_所给文本_
▽
3. 数据存储

2018-07-12

网络爬虫

3. 数据存储

3.1 文件存储

3.1.1 TXT文本存储

以爬取知乎–发现–页面-今日最热-部分为例，爬取标题、回答者、答案，并保存到文本中。

""" 
爬取知乎今日最热问答 
"""
import requests
from urllib import error
import socket
from pyquery import PyQuery as pq
import  datetime

class ZhiHuEx():
    """ 
    知乎今日最热爬虫类 
    """
    url = 'https://www.zhihu.com/explore'
    headers = {
        'User-Agent': 'Mozilla/5.0 (Windows NT 6.1; Win64; x64) \
        AppleWebKit/537.36 (KHTML, like Gecko) Chrome/67.0.3396.99 Safari/537.36'
    }

    def get_contents(self):
        """ 
        获取网页源码内容并实例化pyquery对象
         """
        try:
            rep = requests.get(ZhiHuEx.url, headers=ZhiHuEx.headers)
            htmls = rep.text
            doc = pq(htmls)
△
[截图与文档定位数据]
▽
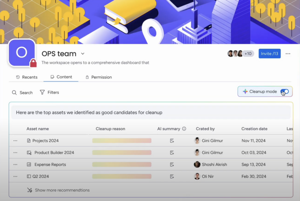Expand the OPS team workspace dropdown chevron
The height and width of the screenshot is (201, 300).
coord(83,54)
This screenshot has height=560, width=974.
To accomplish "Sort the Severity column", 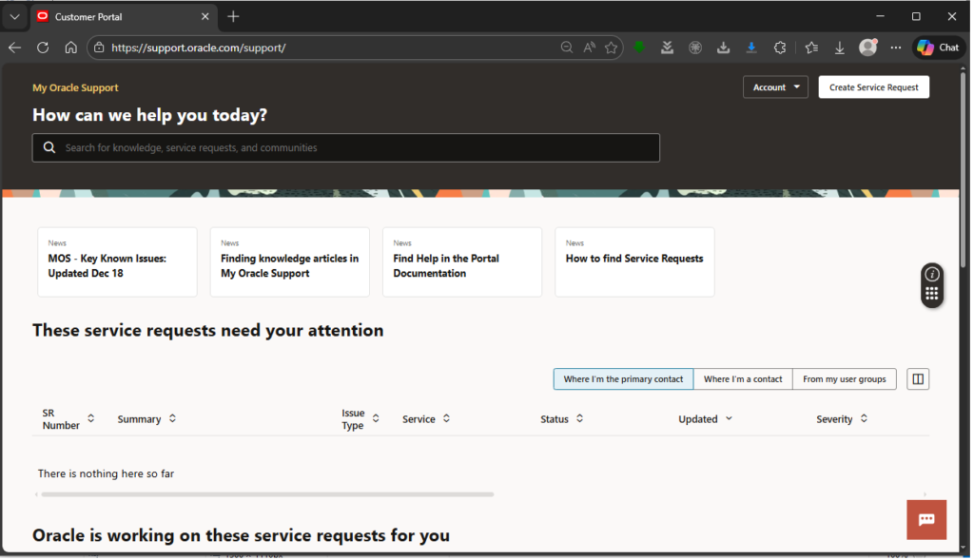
△
_练习任务_
[1] 关于数据存储的这篇文章以爬取知乎的哪个部分为例？
[2] 照录关于数据存储的这篇文章中从“获取网页源码内容并实例化pyquery对象”起至“doc = pq(htmls)”止的这一段。

_参考答案_
[1] 知乎“发现”页面中的“今日最热”部分。

[2]
获取网页源码内容并实例化pyquery对象
         """
        try:
            rep = requests.get(ZhiHuEx.url, headers=ZhiHuEx.headers)
            htmls = rep.text
            doc = pq(htmls)